The interesting part of this summit was hearing from other operators problems and solutions. This was more focused, yet with a larger audience, than the previous sessions in Paris. I think a real sense of camaraderie and support for shared solutions was achieved.
As I was listening to people discuss their issues with OpenStack and how others had solved them, I realized that OpenStack operators have different issues at different scales and maturity levels. When I think about scale and maturity, it’s not necessarily about number of nodes or the number of customers, its more about the number of resources you have, the number of services you provide, the maturity of your processes (such as deployment), and to a some extent how many of your problems you’ve solved with automation.
Our team started at a small scale. We had four people and the goal was to stand-up OpenStack. With four people, you are limited in scope and have to judiciously focus your resources. As our team grew and we worked through forming our deployment and automation processes, we’re able to spend more time on improving our service offerings and adding more services. We can also go back and clean up technical debt which you accumulate as you build an OpenStack deployment. Before these tools and processes are fully in place (and they are never perfect), making changes can take away valuable time.
For example, when an operator finds a bug, it takes a lot of resources and time to get a fix for that bug into production.

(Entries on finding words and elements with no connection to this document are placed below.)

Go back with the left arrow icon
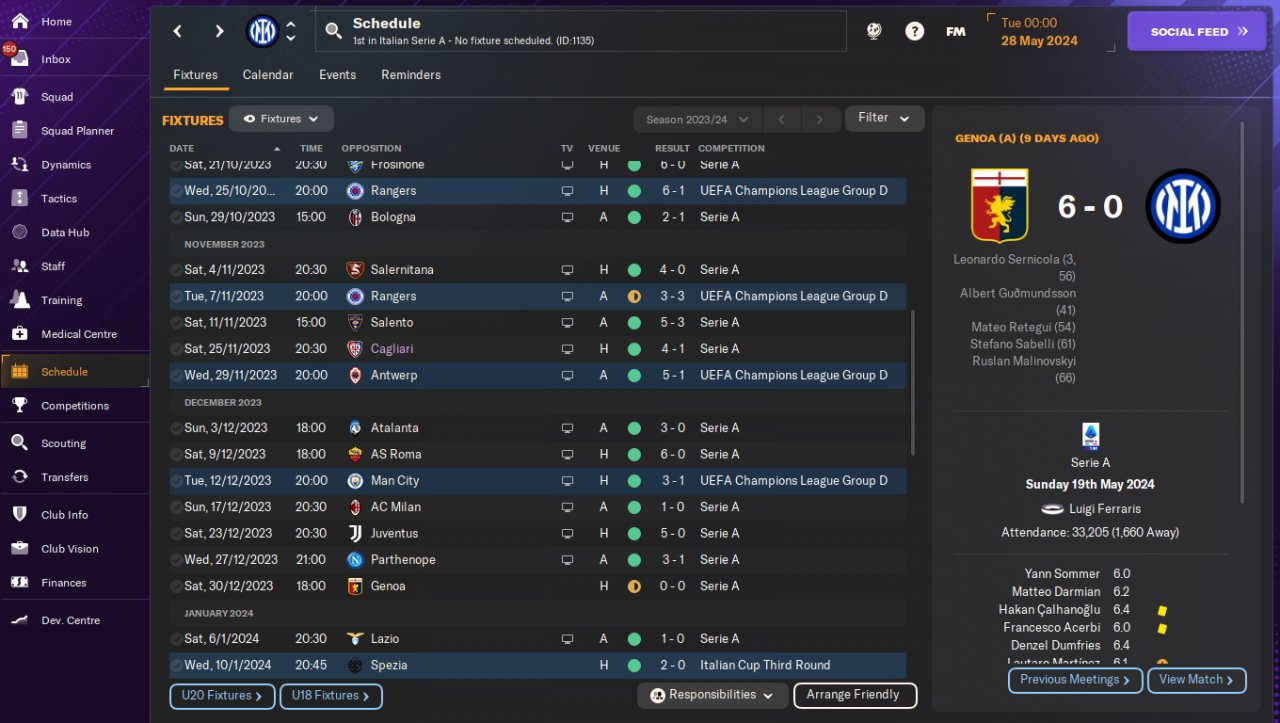 178,31
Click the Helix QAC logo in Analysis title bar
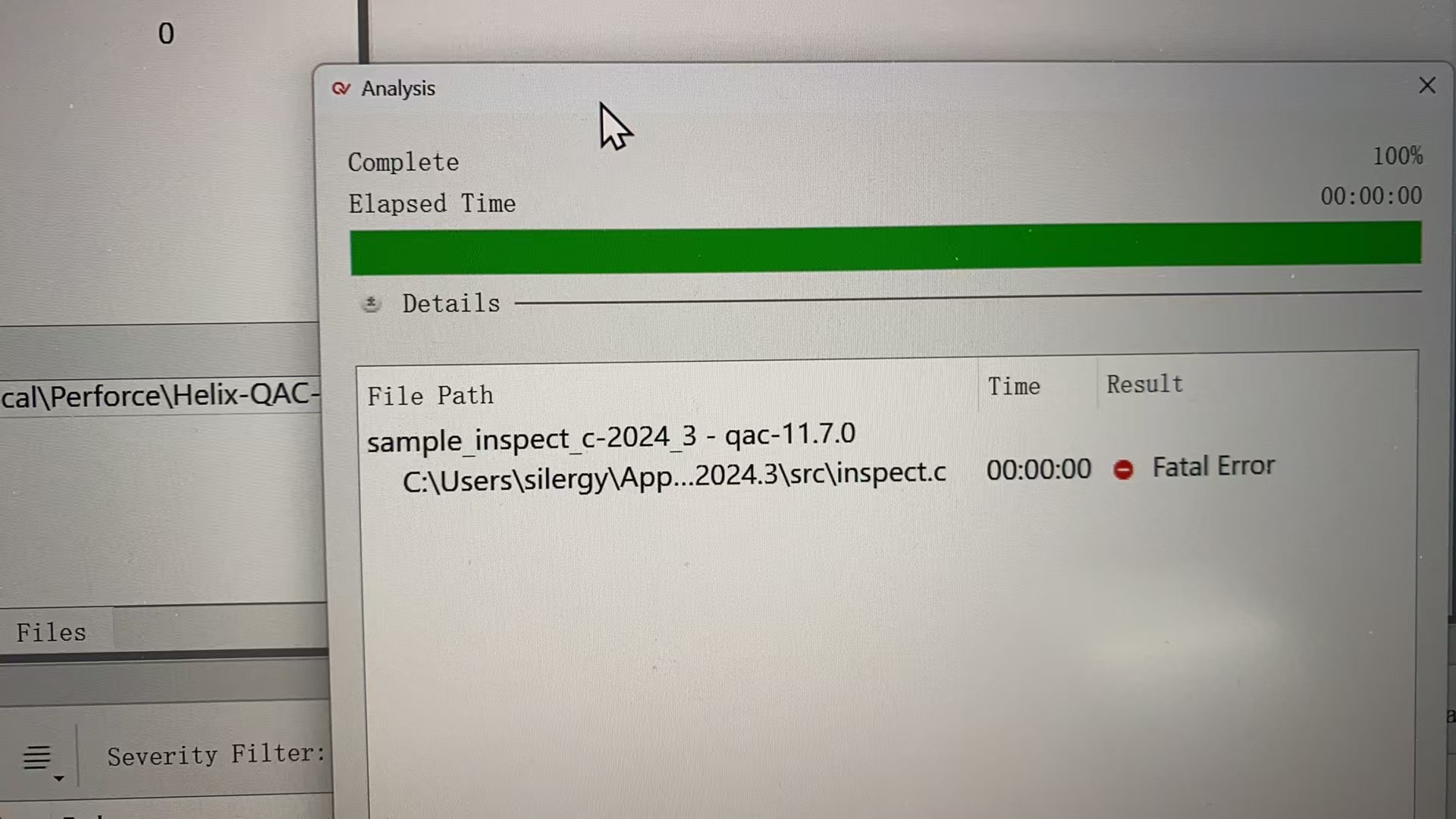The image size is (1456, 819). pyautogui.click(x=341, y=89)
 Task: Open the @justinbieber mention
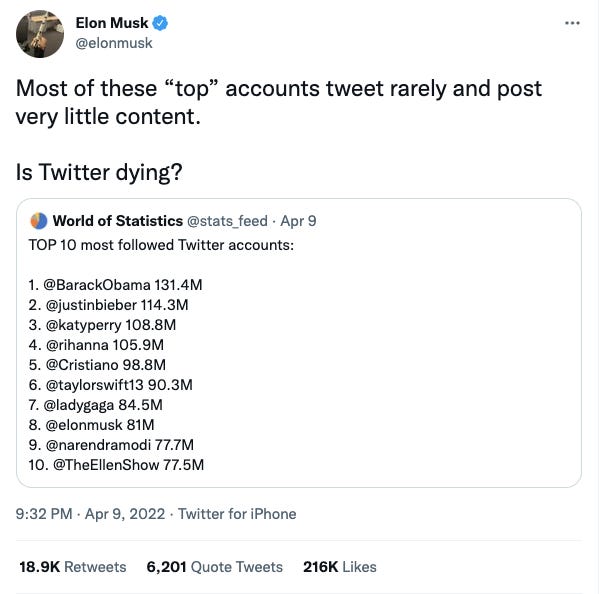coord(91,305)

This includes debugging, filing a bug, fixing the code, pushing a fix, begging for reviews, doing a cherry-pick, begging for more reviews, waiting for or building a package, deploying the new code. Many operators stop around the “filing a bug” step of this process.
Medium-sized operators or ones with more mature processes will sometimes work on a fix (depending on the issue), and may or may not have systems in place to allow them to hold the patch locally and build local packages. On the other hand, larger operators who have good systems in place can give the issue to the Team. They may have 10 people working on it, some of them core members. They have a full continuous integration/automation team that has solved package builds and deployments for them.
Our goal has always been to increase our scale of services, not only via more resources but through automation and creating tools/processes that allow us to offer services for the same amount of resource investment. The main reason for this that is our customers don’t care about Keystone or Neutron, these are just building blocks for them, they really want services like Domain Name System (DNS,) load-balancing-as-a-service (LBaaS), firewall-as-a-service (FWaaS) and database-as-a-service (DBaaS). But until the processes and tools are solid for the core components, it’s hard to find time to work on those, because while customers may not know what Keystone is, they sure care when it doesn’t work.
So how does any of this relate to the conference besides I was daydreaming about it in the lobby? What is clear to me after the sessions is that we have some specific areas where we’re going to work on process improvements and tooling.
My top three are:
- RabbitMQ monitoring and tooling
- Speeding up and clarifying our development & deployment process
- Investigating alternatives to heavy-weight OS packages for deploying OpenStack code
When we revisit this again in six months at the next Mid-Cycle, I suspect that number two will remain on the list, probably forever, since you can always make this process better. I’m certain we’ll have a new number one, and I’m pretty hopeful about the options for number three.
What will these investments get us? Hopefully more time for second-level service offerings and happier customers.